-- Start Selection --

Bench:
Mr. Justice Bhishmadev Chakrabortty
Civil Revision No. 4513 of 2016
Razia Khatun and others
......petitioners -Versus-
Md. Khokon Kha and others
......opposite parties
Mr. Md. Shah Alam Sarker, Advocate
...... for the petitioners
Mr. Golam Ahmed Bulbul, Advocate
...... for opposite parties 1-12
Judgment on 14.07.2024
At the instance of defendants 4(Ka)-4(Jha) this Rule was issued calling upon the plaintiff-opposite parties 1-12 to show cause as to why the judgment and order of the District Judge, Chandpur passed on 03.11.2016 in Title Appeal No.74 of 2016 dismissing the appeal summarily affirming the final decree drawn up on 19.01.2012 by the Senior Assistant Judge, Sadar, Chandpur in Title Suit No.75 of 1965 decreeing the suit on compromise should not be set aside and and/or such other or further order or orders passed to this court may seem fit and proper.
Facts relevant for disposal of the Rule, in brief, are that opposite parties 1-4 herein as plaintiffs instituted the aforesaid suit against the petitioners and others praying for partition of the suit land as described in the schedule to the plaint claiming saham to the extent of 2.32 acres. The predecessor of the present petitioners appeared in the suit as defendant 4 and claimed saham. But
1
subsequently he and the plaintiffs filed a solenama in the suit. The application was allowed and the suit was decreed on compromise in preliminary form on 20.06.1966 according to the terms of the solenama. The plaintiffs got 2.05 acres of land while petitioners got .705 acres. The plaintiffs then filed an application in the trial Court for getting saham as per the terms of the preliminary decree. The said application was allowed and an Advocate Commissioner was appointed for allocating the land as per the preliminary decree. The Advocate Commissioner submitted a report on 09.06.2010 with sketch map, chitta, field book and etc. The Court accepted the report on 29.09.2011 without any objection. In the said report it is found that the Advocate Commissioner also allocated saham to the above petitioners, i.e., heirs of defendant 4.
Against the aforesaid order of acceptance of the Commissioner’s report these petitioners filed Civil Revision No.07 of 2012 before the District Judge, Chandpur. The Additional District Judge, Chandpur heard the said revision on transfer and by the judgment and order passed on 02.04.2014 rejected the same. The petitioners filed Civil Revision No.1659 of 2014 against it before this Court. The Rule issued in the aforesaid revision was made absolute by this Division on 07.09.2014 and the report of the Commissioner was set aside. This Court further directed the trial Court to appoint a fresh Advocate Commissioner to relay the suit land as per present possession. The plaintiffs challenged the aforesaid judgment and order in the Appellate Division in Civil Petition for Leave to Appeal No.3255 of 2014. The appeal was allowed and the judgment and order passed by the High Court Division in the revision was set aside. The Appellate Division further directed the trial Court to proceed with the execution case and dispose of it expeditiously. Thereafter, the trial Court drawn up the final decree on 19.01.2012 but the petitioners challenging it preferred appeal before the District Judge. The District Judge heard the appeal and by the judgment and order dated 03.11.2016 dismissed the appeal summarily. Being aggrieved by the petitioners approached this Court challenging the appellate judgment and order as well as the final decree prepared by the trial Court and obtained this Rule.

-- End Selection --
-- Start Information shown --

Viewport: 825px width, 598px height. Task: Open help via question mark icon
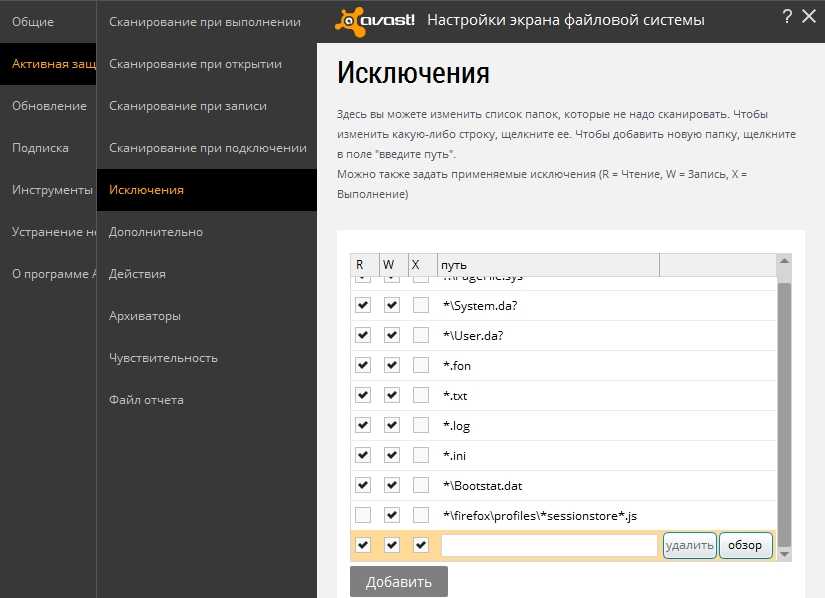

-- End Information shown --

* Task brief *
Write the next part of the civil revision judgment, starting after its final sentence. None of the data is needed for what comes next.

* Task answer *
Mr. Md. Shah Alam Sarker, learned Advocate for the petitioners taking me through the materials on record submits that the Court of appeal below did not enter into the merit of the appeal but dismissed it on the ground that against the acceptance of Commissioner’s report these petitioners approached this Court and finally the Appellate Division passed the judgment against them and the report of the Commissioner was finally accepted. The Court of appeal below failed to consider that the petitioners earlier moved in this Court against the acceptance of the Commissioner’s report passed by the Assistant Judge but in the present appeal they have challenged the judgment and final decree passed by the Assistant Judge. The Court of appeal below ought to have disposed of the appeal on merit and by not doing so committed error of law resulting in an error in such decision occasioning failure of justice. Mr. Sarker further submits that although preliminary decree was prepared in the year 1966 but the plaintiffs filed application for preparing final decree in 2009. In the meantime the position of the land has been changed. Some lands were transferred to other people and they are in possession of it and recent record of right has been prepared in their names. The Court of appeal below being the last Court of fact ought to have taken into account the aforesaid facts.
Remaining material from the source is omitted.